Sin pensarlo ni un instante, el matón comenzó a subir. Con gran dificultad y temblando de rabia lograba asirse a una rama, para después hacer pie en una horqueta, y desde allí trepar entre el follaje hasta una rama más alta. Así fue, de rama en rama, hasta alcanzar la más elevada, la misma en donde el joven lo esperaba diciendo: —esta rama es muy delgada para que estemos los dos.
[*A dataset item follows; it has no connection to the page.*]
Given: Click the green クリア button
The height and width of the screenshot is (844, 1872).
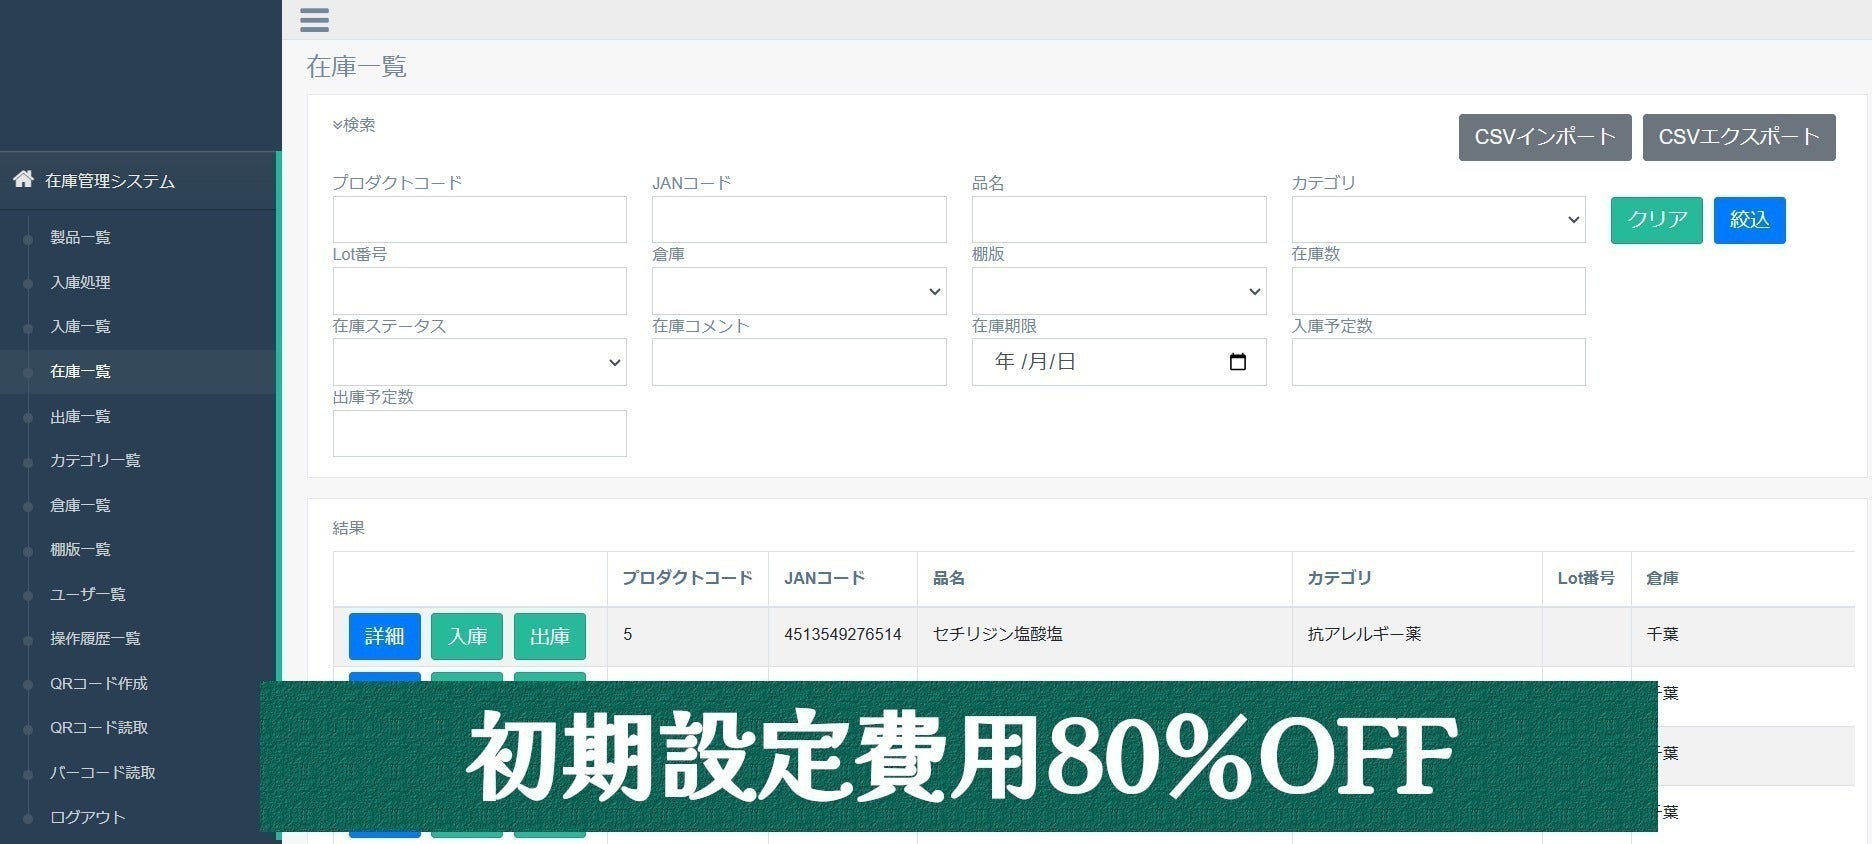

Y ya que subir no puedes, ni yo deseo bajar, deberé seguir subiendo, pues si se quiebra terminarás en el suelo con todos tus huesos rotos —. Dicho esto, comenzó a volar: de una rama a otra rama, después, de una rama al cielo, sin mirar hacia atrás ni volver al reñidero. En tanto que, Abelardo, presa de terror, haciendo equilibrio y pensando en sus huesos, lo vio alejarse. Después fueron pasando los minutos, más tarde los minutos transformados en horas, y las horas en abandono. Y allí comprendió que estaba solo, muy solo e indefenso. Solo, lejos del suelo y lejos del cielo.